- They are excellent writers,
- They get to the point – and have a clear idea of how important this sort of issue is for trying to understand cyclical phenomenon,
- They have pulled together a large data source consistently, which is a lot of work.
So as you can tell from that, I have a lot of respect for them, their work, and what they are doing. However, I have a giant misgiving about the way they’ve framed the result they have found. Fundamentally they HAVE NOT estimated the causal impact of housing wealth on retail sales/consumption. In the introduction they do not make this claim hunting down an “association” … but by the conclusion this is what they are starting to claim they have done:
The importance of housing market wealth and financial wealth in affecting consumption is an empirical matter … we do find strong evidence that variations in housing market wealth have important effects upon consumption.
These descriptions are veering on causal, which is very inappropriate in a situation where you have an obvious, and likely significant, case of omitted variable bias!

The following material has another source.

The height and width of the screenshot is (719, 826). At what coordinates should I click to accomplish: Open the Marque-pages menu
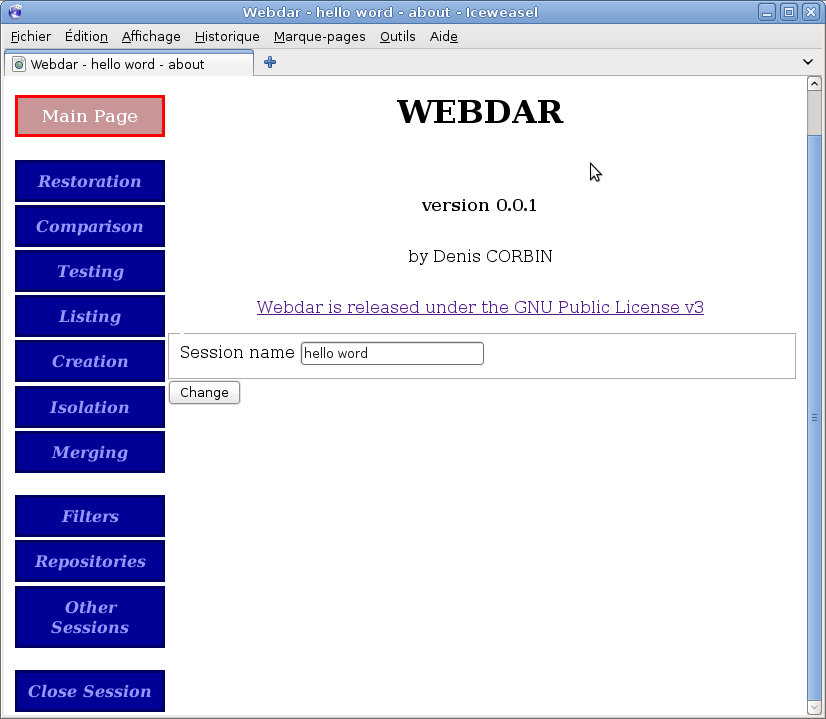(319, 36)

Let us think about this. Demand for housing is similar to demand for other durable goods – when confidence is high, unemployment is low, income expectations are elevated, and financial conditions are good, demand for both will rise, pushing up prices. As a result there are some “third variables” that will drive up demand for both. They cover this off at the end by stating:
Underlying our analysis is an assumption that it is useful to think of causality as running from wealth components to consumption, and not that, for example, the two are determined by some third variable, such as general confidence in the economy. We believe even more strongly that these new results demonstrate that it is useful to think of consumption as determined in accordance with the models we have presented. In consulting this evidence, recall that our measure of housing wealth excludes wealth changes due to changes in the size or quality of homes, changes that are likely to be correlated with consumption changes merely because housing services are a component of consumption. We have alluded elsewhere to others’ evidence using data on individuals that the reaction of consumption to stock market increases is stronger for stockholders than for non-stockholders (Mankiw and Zeldes, 1991), and that the reaction of consumption to housing price increases is stronger for homeowners than for renters. This lends additional credibility to our structural models when compared to a model that postulates that general confidence determines both consumption and asset prices.

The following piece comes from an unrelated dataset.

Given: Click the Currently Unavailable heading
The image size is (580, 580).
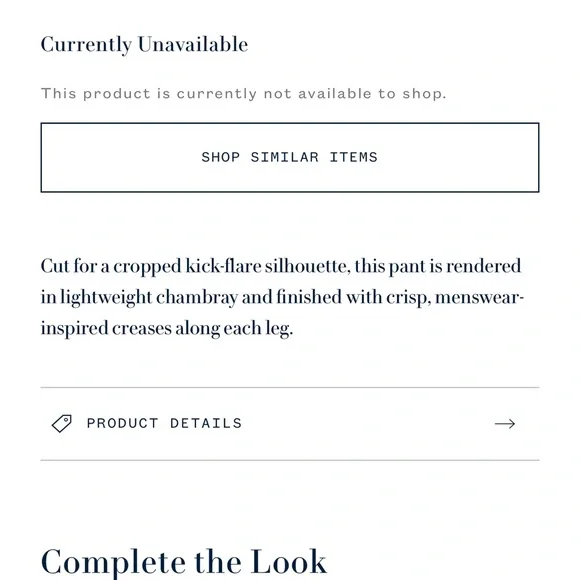Looking at the screenshot, I should [144, 45].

To think about this point let’s think about housing. Housing is a durable consumer good. As the price of housing goes up relative to other goods and services, then given other goods and services constitute a “normal good”, spending on other goods and services should fall! Of course, it also constitutes a transfer of wealth from homeowners to renters – and as a result, we have to ask about these separate markets in order to figure out what is going on.
As a result, the point that homeowners and renters behave differently is VERY useful, and justifies the study. However, it in no way supports ignoring omitted variables and just deciding that the model is causal – in fact the way they have dismissed OVB is far too casual, given that there was no effort to deal with it (FE estimators deal with unobserved heterogeneity that is constant through time – this is not the case with our OV’s).

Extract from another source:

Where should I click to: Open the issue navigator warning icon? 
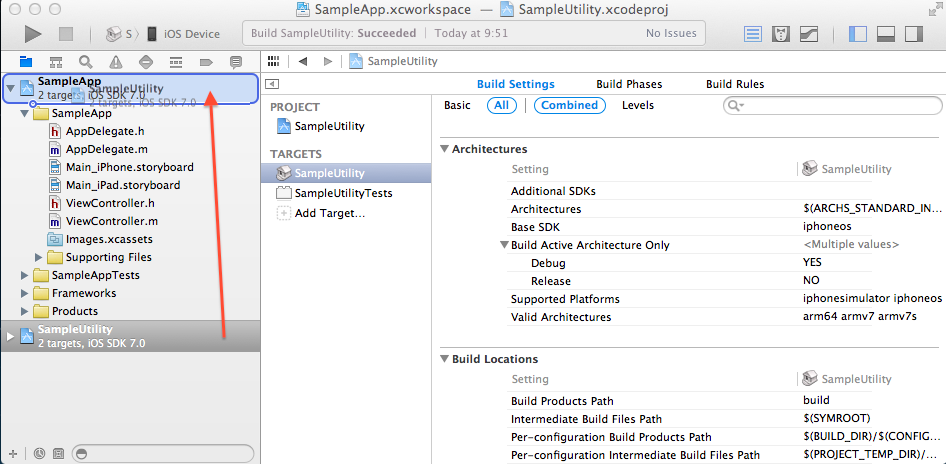pyautogui.click(x=116, y=61)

The evidence here appears to point at the fact that changes in house prices are a good proxy for changes in access to credit – hardly surprising given that housing is an asset and a durable consumer good. When trying to understand the tendency of movements in retail spending, and the set of risks going forward for such spending, using house prices as a proxy for a set of “real structural” variables is useful. However, this evidence is far from suggesting a causal relationship – and even further from suggesting that there is anything policy relevant here (as we need to understand the structure of the relationship in order to understand how changing policy settings will change outcomes – a change in policy settings can change the fundamental relationship between variables, think Lucas Critique!).
When the authors began to discuss this as causal, they should have stated that this provides an “upper bound” on the impact of housing wealth on consumption – and that more detailed analysis would be required. They could even have gone further and stated that “given the size of the link, it is more likely that there is a tendency for higher house prices to drive up consumption” – that would have been mildly contentious, but reasonable. As it is, their comments that they are estimating the size of a causal link are misleading.